Observation of a Localized Flat-Band State in a Photonic Lieb Lattice

We demonstrate the first experimental realization of a dispersionless state, in a photonic Lieb lattice formed by an array of optical waveguides. This engineered lattice supports three energy bands, including a perfectly flat middle band with an infinite effective mass. We analyze, both experimentally and theoretically, the evolution of well-prepared flat-band states, and show their remarkable robustness, even in the presence of disorder. The realization of flat-band states in photonic lattices opens an exciting door towards quantum simulation of flat-band models in a highly controllable environment.

Figure 1

(a) Edge-centered square (Lieb) lattice. The basis contains three sites ($A$, $B$, and $C$). To avoid edge effects and effects due to lattice inhomogeneity with depth, all measurements were performed near the circled $A$ site ($A_{7-7}$); see also (b). The lattice constant $a=44\mu \mathrm{m}$. (b) White-light transmission optical micrograph of the facet of a Lieb lattice with 323 waveguides fabricated by femtosecond laser writing. Each waveguide supports only a single fundamental mode at 780 nm. The next-nearest-neighbor coupling for a 7-cm-long glass chip was observed to be negligible. To minimize the difference in the next-nearest-neighbor coupling constants along the $x$ and $y$ axes, the lattice was fabricated such that the $x$ and $y$ axes of the lattice were at 45° relative to the vertical axis. (c) Representation of the three energy bands, including the flat band in the middle, for $\{k_{x}a,k_{y}a\}=[0,\pi ]$. (d) The femtosecond laser-writing technique.

Figure 2

Average diffraction patterns when (a) $A$, (b) $B$, and (c) $C$ sites surrounding $A_{7-7}$ were excited separately. The excited sites are circled.

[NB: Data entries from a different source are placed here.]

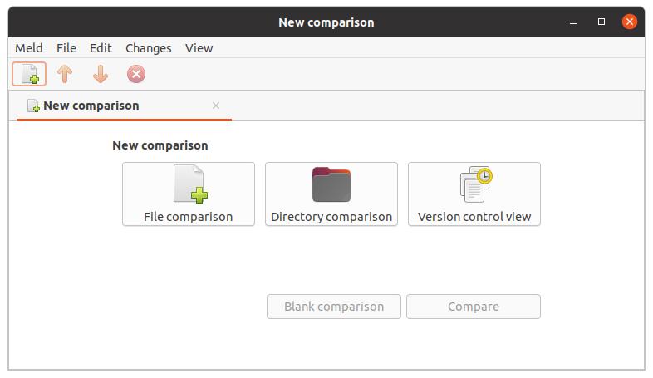Select the Version control view option
653x378 pixels.
pyautogui.click(x=474, y=194)
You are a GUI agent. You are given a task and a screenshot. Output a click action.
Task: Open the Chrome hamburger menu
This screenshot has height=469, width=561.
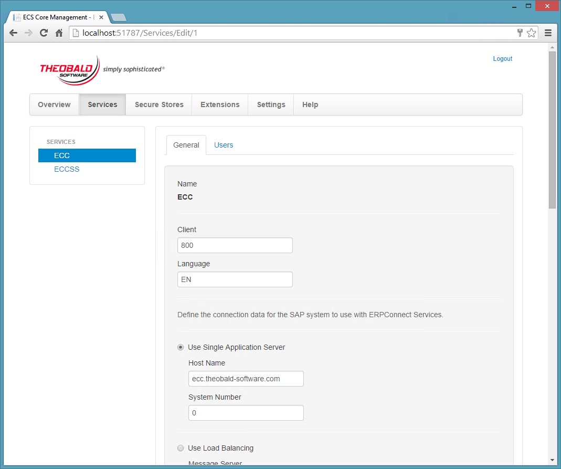548,33
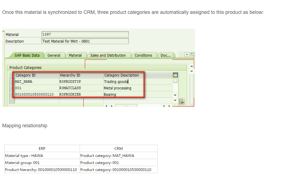The image size is (281, 186).
Task: Open the tab overview icon next to arrows
Action: [x=192, y=54]
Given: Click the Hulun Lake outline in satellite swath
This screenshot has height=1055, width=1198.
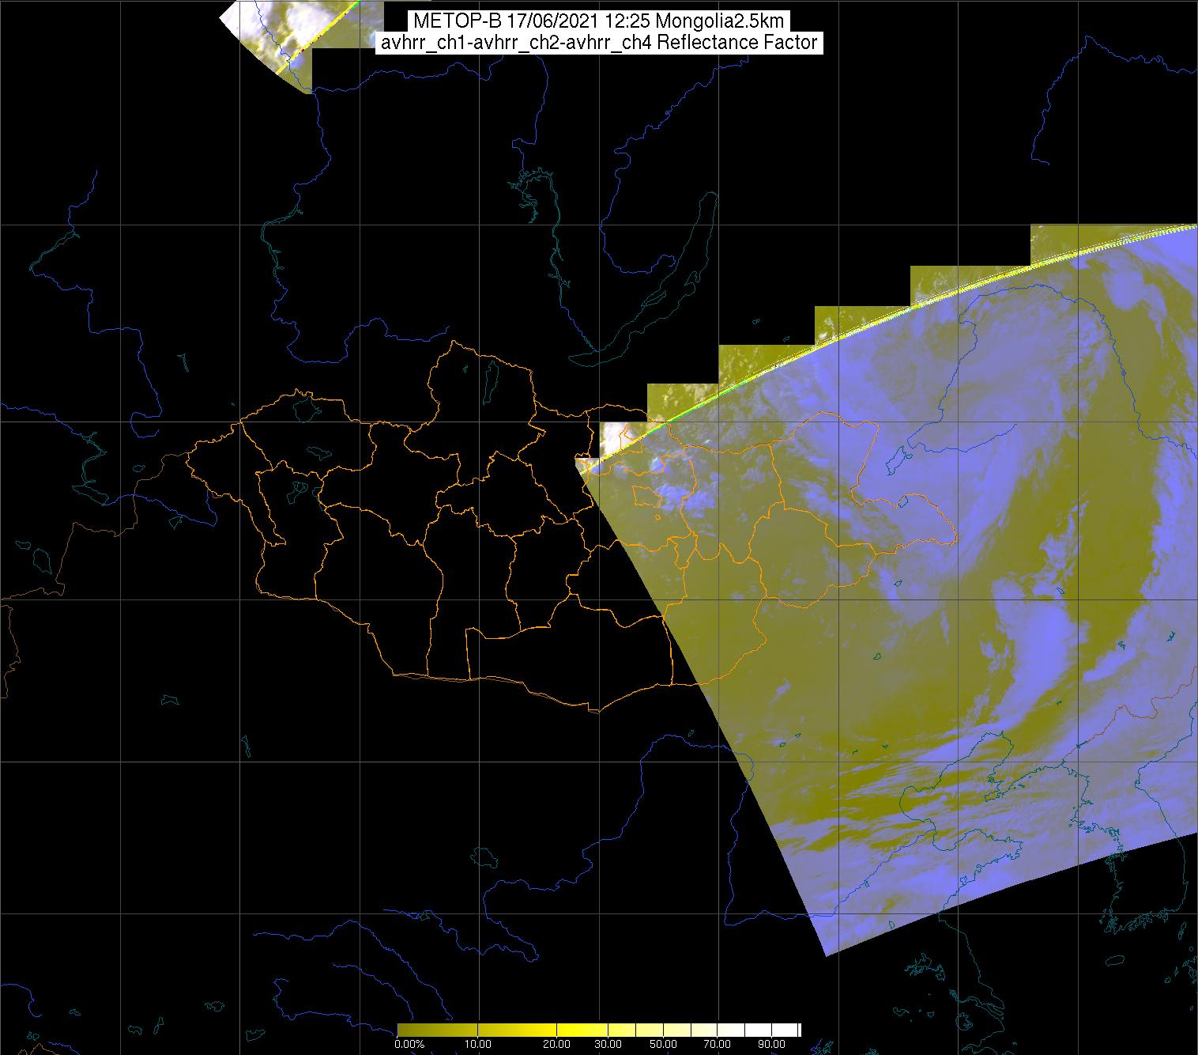Looking at the screenshot, I should (895, 459).
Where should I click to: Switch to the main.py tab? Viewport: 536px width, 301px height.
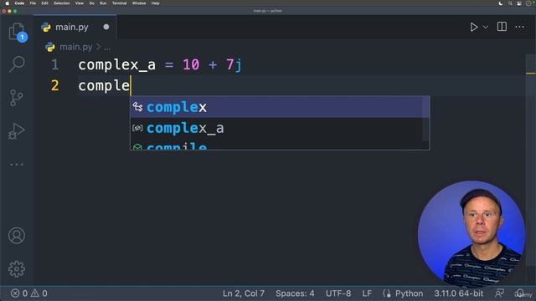71,27
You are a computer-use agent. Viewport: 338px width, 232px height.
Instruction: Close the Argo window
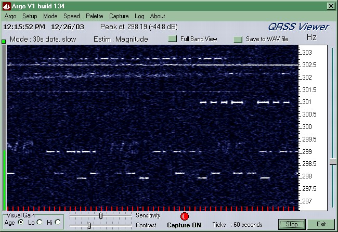pos(330,6)
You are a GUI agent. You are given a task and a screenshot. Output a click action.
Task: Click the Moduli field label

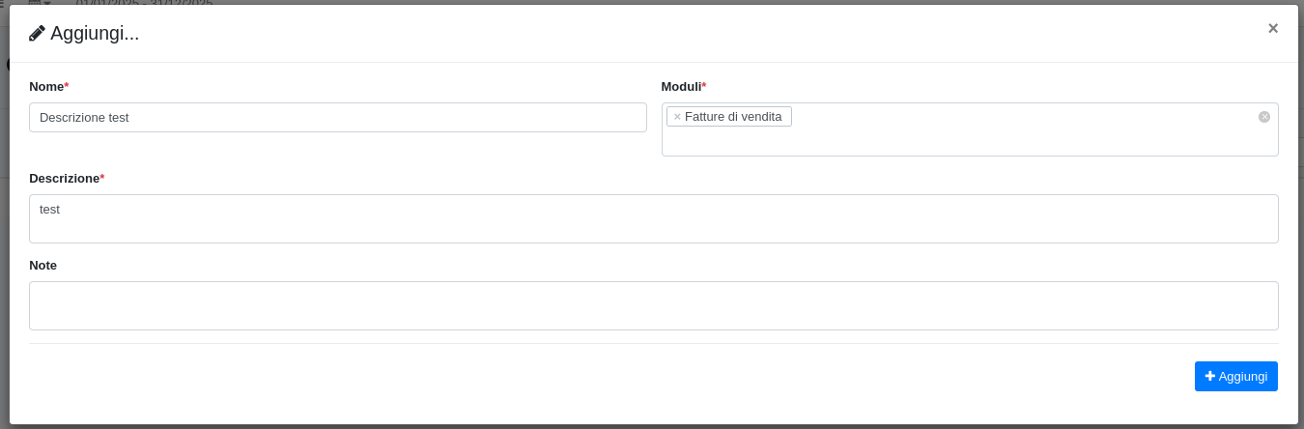[681, 87]
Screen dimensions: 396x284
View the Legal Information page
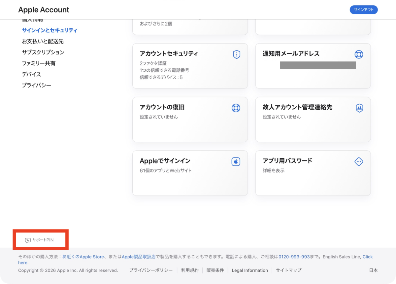tap(250, 270)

Each image is normalized such that the total output power is 1, and the field of view is approximately $225\mu \mathrm{m}\times 225\mu \mathrm{m}$. Simulations based on these averaged diffraction patterns indicate a waveguide-to-waveguide coupling constant of $0.01\pm 0.001{\mathrm{mm}}^{-1}$.

Figure 3

(a) Experimental setup for exciting the flat band. $L_1–L_8$ are convex lenses, $M_1–M_5$ are silver-coated mirrors with $M_5$ on a flipped mount, and BS is a beam splitter. $L_1$ collimated the 780-nm light emerging from a single-mode fiber. A zero-order nulled, binary-phase, square-checker-board diffractive optical element (DOE) generated a square array of diffraction-order “spots” at the focus of $L_2$. Using $L_3$ and $L_4$, these spots were relay imaged to the spatial filter, the transmission aperture of which was adjusted to pass only the four first orders (and a very weak 0th order). Using $L_5$ and $L_6$, the four spots were relay imaged to the input facet of the Lieb lattice. The output facet of the lattice was flood illuminated using $780\pm 10$-nm light, filtered from a broadband white-light source using a bandpass filter ($F$). This flood illumination excited the lattice modes, and enabled precise alignment of the four spots with the desired waveguide modes using camera 1. Once light had been coupled to the lattice, the light distribution at the output facet could be viewed using camera 2. A polarizer ($P$) passing only vertically polarized light was placed in front of camera 2, ensuring that measurements were not affected by polarization-dependent coupling in the lattice. (b) Intensity profile of the four spots that were coupled into the lattice (field of view approximately $80\mu \mathrm{m}\times 80\mu \mathrm{m}$). Note the very weak 0th order. (c)–(d) Fraunhofer diffraction patterns for the flat-band state and equal-phase state, respectively. The yellow dotted lines represent the positions of the optic axis.

Figure 4

(a)–(d) The nondiffracting states observed at the output of the lattice when the flat-band state was launched into the $B$ and $C$ sites of the (7–7), (6–7), (7–6), and (6–6) cells, respectively. When the equal-phase state was launched into the same cells, the output state is not localized, as shown by (e)–(h). (i) The average diffraction pattern of (a)–(d) and (j) is the average diffraction pattern of (e)–(h). Each image is normalized so that total intensity is 1. The field of view is approximately $210\mu \mathrm{m}\times 210\mu \mathrm{m}$.